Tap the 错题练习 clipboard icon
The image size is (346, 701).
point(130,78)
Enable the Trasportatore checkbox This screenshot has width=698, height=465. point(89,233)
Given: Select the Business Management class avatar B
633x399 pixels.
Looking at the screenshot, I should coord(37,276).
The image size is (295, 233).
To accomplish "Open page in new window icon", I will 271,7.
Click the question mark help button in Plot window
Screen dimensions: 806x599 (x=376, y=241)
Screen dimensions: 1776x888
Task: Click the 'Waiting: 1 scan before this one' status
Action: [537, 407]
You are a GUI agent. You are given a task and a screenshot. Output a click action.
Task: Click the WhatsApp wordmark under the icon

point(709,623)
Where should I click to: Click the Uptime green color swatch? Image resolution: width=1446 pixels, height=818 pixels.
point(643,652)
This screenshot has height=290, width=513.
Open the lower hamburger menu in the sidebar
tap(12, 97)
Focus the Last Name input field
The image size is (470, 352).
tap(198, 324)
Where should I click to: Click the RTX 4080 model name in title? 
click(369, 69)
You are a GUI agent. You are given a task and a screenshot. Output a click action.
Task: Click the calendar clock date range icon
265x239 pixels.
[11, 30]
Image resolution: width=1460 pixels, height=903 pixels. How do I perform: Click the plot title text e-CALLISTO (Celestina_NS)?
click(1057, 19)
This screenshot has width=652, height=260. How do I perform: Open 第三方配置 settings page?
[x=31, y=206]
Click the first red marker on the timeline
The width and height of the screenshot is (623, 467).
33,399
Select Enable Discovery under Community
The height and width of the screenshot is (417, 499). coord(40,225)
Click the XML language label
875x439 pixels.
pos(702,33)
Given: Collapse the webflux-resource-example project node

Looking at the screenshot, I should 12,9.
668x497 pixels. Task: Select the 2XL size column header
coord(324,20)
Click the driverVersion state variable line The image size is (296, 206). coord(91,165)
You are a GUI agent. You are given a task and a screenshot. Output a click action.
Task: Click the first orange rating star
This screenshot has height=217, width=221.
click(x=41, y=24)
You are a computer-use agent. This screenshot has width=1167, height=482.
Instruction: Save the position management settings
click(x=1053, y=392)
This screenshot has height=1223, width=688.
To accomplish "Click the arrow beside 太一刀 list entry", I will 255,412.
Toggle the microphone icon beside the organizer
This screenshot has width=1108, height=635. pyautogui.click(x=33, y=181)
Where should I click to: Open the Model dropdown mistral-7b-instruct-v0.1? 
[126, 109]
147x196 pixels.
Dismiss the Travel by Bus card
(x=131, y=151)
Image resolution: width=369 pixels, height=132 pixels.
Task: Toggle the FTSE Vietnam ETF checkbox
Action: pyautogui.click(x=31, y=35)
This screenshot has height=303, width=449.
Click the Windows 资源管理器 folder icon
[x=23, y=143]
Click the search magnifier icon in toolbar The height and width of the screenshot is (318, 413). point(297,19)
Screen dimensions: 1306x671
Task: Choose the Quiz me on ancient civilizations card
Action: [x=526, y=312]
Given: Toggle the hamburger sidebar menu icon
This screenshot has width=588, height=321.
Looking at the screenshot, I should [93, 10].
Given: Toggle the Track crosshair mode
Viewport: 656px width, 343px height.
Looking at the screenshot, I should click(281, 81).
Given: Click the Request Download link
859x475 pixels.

§ **Goal of the exercise**:
Output the listing exactly, from first line to last.

§ **Answer to the exercise**:
Tap the 错题练习 clipboard icon
The image size is (346, 701).
point(130,78)
Enable the Trasportatore checkbox This screenshot has width=698, height=465. point(89,233)
Given: Select the Business Management class avatar B
633x399 pixels.
Looking at the screenshot, I should coord(37,276).
The image size is (295, 233).
To accomplish "Open page in new window icon", I will 271,7.
Click the question mark help button in Plot window
Screen dimensions: 806x599 (x=376, y=241)
Screen dimensions: 1776x888
Task: Click the 'Waiting: 1 scan before this one' status
Action: [537, 407]
You are a GUI agent. You are given a task and a screenshot. Output a click action.
Task: Click the WhatsApp wordmark under the icon

point(709,623)
Where should I click to: Click the Uptime green color swatch? Image resolution: width=1446 pixels, height=818 pixels.
point(643,652)
This screenshot has height=290, width=513.
Open the lower hamburger menu in the sidebar
tap(12, 97)
Focus the Last Name input field
The image size is (470, 352).
tap(198, 324)
Where should I click to: Click the RTX 4080 model name in title? 
click(369, 69)
You are a GUI agent. You are given a task and a screenshot. Output a click action.
Task: Click the calendar clock date range icon
265x239 pixels.
[11, 30]
Image resolution: width=1460 pixels, height=903 pixels. How do I perform: Click the plot title text e-CALLISTO (Celestina_NS)?
click(1057, 19)
This screenshot has width=652, height=260. How do I perform: Open 第三方配置 settings page?
[x=31, y=206]
Click the first red marker on the timeline
The width and height of the screenshot is (623, 467).
33,399
Select Enable Discovery under Community
The height and width of the screenshot is (417, 499). coord(40,225)
Click the XML language label
875x439 pixels.
pos(702,33)
Given: Collapse the webflux-resource-example project node

Looking at the screenshot, I should 12,9.
668x497 pixels. Task: Select the 2XL size column header
coord(324,20)
Click the driverVersion state variable line The image size is (296, 206). coord(91,165)
You are a GUI agent. You are given a task and a screenshot. Output a click action.
Task: Click the first orange rating star
This screenshot has height=217, width=221.
click(x=41, y=24)
You are a computer-use agent. This screenshot has width=1167, height=482.
Instruction: Save the position management settings
click(x=1053, y=392)
This screenshot has height=1223, width=688.
To accomplish "Click the arrow beside 太一刀 list entry", I will 255,412.
Toggle the microphone icon beside the organizer
This screenshot has width=1108, height=635. pyautogui.click(x=33, y=181)
Where should I click to: Open the Model dropdown mistral-7b-instruct-v0.1? 
[126, 109]
147x196 pixels.
Dismiss the Travel by Bus card
(x=131, y=151)
Image resolution: width=369 pixels, height=132 pixels.
Task: Toggle the FTSE Vietnam ETF checkbox
Action: pyautogui.click(x=31, y=35)
This screenshot has height=303, width=449.
Click the Windows 资源管理器 folder icon
[x=23, y=143]
Click the search magnifier icon in toolbar The height and width of the screenshot is (318, 413). point(297,19)
Screen dimensions: 1306x671
Task: Choose the Quiz me on ancient civilizations card
Action: [x=526, y=312]
Given: Toggle the hamburger sidebar menu icon
This screenshot has width=588, height=321.
Looking at the screenshot, I should [93, 10].
Given: Toggle the Track crosshair mode
Viewport: 656px width, 343px height.
Looking at the screenshot, I should click(281, 81).
Given: Click the Request Download link
859x475 pixels.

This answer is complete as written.